Task statement:
Once the line containing "Given: Open CloudShell from the top toolbar" is found in the records below, return it and each following line exactly, up to and including the line containing "Task: Toggle Italic formatting", and nothing else.

Data for analysis:
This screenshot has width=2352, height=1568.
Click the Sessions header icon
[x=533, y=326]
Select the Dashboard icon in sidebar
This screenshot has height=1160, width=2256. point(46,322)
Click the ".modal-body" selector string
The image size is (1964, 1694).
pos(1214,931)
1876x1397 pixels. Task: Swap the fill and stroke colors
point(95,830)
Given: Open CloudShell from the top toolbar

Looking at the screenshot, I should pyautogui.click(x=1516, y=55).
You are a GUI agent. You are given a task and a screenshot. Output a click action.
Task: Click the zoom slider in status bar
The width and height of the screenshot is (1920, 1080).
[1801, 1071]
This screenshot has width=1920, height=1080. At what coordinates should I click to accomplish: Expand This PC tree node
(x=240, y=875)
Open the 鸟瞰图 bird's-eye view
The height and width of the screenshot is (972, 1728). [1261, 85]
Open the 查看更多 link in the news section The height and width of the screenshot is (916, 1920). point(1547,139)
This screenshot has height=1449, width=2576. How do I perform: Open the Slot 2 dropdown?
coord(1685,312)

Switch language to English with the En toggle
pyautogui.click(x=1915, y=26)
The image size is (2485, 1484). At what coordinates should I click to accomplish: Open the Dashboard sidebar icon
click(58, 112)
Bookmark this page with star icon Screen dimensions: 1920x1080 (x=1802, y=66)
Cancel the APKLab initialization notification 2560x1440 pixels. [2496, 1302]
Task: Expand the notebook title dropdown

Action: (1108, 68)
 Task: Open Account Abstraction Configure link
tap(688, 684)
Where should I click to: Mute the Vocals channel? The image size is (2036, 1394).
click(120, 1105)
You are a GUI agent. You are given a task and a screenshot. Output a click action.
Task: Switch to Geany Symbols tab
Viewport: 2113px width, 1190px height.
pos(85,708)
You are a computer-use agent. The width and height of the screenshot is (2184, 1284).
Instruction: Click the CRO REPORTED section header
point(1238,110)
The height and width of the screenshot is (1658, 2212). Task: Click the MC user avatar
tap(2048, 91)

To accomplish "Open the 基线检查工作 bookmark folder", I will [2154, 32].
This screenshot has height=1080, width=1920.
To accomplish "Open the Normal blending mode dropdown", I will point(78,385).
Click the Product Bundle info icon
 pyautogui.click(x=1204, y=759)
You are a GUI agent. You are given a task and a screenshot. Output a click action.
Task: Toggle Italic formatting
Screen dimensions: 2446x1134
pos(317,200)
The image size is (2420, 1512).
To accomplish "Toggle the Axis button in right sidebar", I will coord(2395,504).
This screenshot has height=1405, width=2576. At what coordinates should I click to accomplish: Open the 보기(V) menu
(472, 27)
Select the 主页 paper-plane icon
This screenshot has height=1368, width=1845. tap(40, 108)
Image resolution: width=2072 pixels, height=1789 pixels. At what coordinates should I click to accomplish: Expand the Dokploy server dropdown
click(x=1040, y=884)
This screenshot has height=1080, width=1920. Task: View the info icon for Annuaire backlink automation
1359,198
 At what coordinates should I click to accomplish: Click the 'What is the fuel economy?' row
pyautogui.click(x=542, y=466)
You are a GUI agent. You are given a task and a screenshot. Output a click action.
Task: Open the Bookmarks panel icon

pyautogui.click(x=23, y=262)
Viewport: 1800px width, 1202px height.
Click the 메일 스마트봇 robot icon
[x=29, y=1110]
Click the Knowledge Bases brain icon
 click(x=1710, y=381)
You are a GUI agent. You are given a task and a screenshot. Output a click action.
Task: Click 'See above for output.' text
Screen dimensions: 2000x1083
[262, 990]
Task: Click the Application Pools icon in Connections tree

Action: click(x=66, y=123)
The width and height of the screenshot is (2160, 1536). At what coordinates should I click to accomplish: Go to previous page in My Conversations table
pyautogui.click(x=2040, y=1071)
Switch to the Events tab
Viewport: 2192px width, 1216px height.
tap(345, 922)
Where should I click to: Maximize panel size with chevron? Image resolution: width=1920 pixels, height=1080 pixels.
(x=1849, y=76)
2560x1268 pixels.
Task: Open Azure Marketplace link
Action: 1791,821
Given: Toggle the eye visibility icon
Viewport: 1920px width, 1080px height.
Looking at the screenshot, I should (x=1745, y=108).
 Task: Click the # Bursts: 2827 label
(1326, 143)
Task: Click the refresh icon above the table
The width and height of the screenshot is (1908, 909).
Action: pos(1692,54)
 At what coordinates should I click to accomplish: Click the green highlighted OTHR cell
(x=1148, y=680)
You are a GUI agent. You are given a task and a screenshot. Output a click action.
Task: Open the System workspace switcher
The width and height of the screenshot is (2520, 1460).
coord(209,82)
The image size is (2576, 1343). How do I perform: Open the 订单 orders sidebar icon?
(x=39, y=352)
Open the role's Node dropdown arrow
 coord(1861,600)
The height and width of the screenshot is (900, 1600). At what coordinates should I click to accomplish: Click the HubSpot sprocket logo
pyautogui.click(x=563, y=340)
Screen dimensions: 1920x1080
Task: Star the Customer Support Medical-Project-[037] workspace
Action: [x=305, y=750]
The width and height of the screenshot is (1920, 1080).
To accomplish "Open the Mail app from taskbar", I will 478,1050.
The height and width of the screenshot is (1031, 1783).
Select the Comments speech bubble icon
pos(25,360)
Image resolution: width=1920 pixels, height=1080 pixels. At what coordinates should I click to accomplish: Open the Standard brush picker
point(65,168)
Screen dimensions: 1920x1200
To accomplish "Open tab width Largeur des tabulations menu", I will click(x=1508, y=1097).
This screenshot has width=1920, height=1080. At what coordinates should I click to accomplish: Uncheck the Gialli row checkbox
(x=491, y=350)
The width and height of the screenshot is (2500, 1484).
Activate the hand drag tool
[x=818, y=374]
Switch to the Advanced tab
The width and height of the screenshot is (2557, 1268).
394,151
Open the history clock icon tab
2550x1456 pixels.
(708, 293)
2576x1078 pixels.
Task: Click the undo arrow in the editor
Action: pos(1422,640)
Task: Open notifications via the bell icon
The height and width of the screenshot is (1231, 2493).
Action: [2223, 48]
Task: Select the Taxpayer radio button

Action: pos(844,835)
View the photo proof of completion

Reply to the exercise:
Given: Open CloudShell from the top toolbar

Looking at the screenshot, I should pyautogui.click(x=1516, y=55).
You are a GUI agent. You are given a task and a screenshot. Output a click action.
Task: Click the zoom slider in status bar
The width and height of the screenshot is (1920, 1080).
[1801, 1071]
This screenshot has width=1920, height=1080. At what coordinates should I click to accomplish: Expand This PC tree node
(x=240, y=875)
Open the 鸟瞰图 bird's-eye view
The height and width of the screenshot is (972, 1728). [1261, 85]
Open the 查看更多 link in the news section The height and width of the screenshot is (916, 1920). point(1547,139)
This screenshot has height=1449, width=2576. How do I perform: Open the Slot 2 dropdown?
coord(1685,312)

Switch language to English with the En toggle
pyautogui.click(x=1915, y=26)
The image size is (2485, 1484). At what coordinates should I click to accomplish: Open the Dashboard sidebar icon
click(58, 112)
Bookmark this page with star icon Screen dimensions: 1920x1080 (x=1802, y=66)
Cancel the APKLab initialization notification 2560x1440 pixels. [2496, 1302]
Task: Expand the notebook title dropdown

Action: (1108, 68)
 Task: Open Account Abstraction Configure link
tap(688, 684)
Where should I click to: Mute the Vocals channel? The image size is (2036, 1394).
click(120, 1105)
You are a GUI agent. You are given a task and a screenshot. Output a click action.
Task: Switch to Geany Symbols tab
Viewport: 2113px width, 1190px height.
pos(85,708)
You are a computer-use agent. The width and height of the screenshot is (2184, 1284).
Instruction: Click the CRO REPORTED section header
point(1238,110)
The height and width of the screenshot is (1658, 2212). Task: Click the MC user avatar
tap(2048, 91)

To accomplish "Open the 基线检查工作 bookmark folder", I will [2154, 32].
This screenshot has height=1080, width=1920.
To accomplish "Open the Normal blending mode dropdown", I will point(78,385).
Click the Product Bundle info icon
 pyautogui.click(x=1204, y=759)
You are a GUI agent. You are given a task and a screenshot. Output a click action.
Task: Toggle Italic formatting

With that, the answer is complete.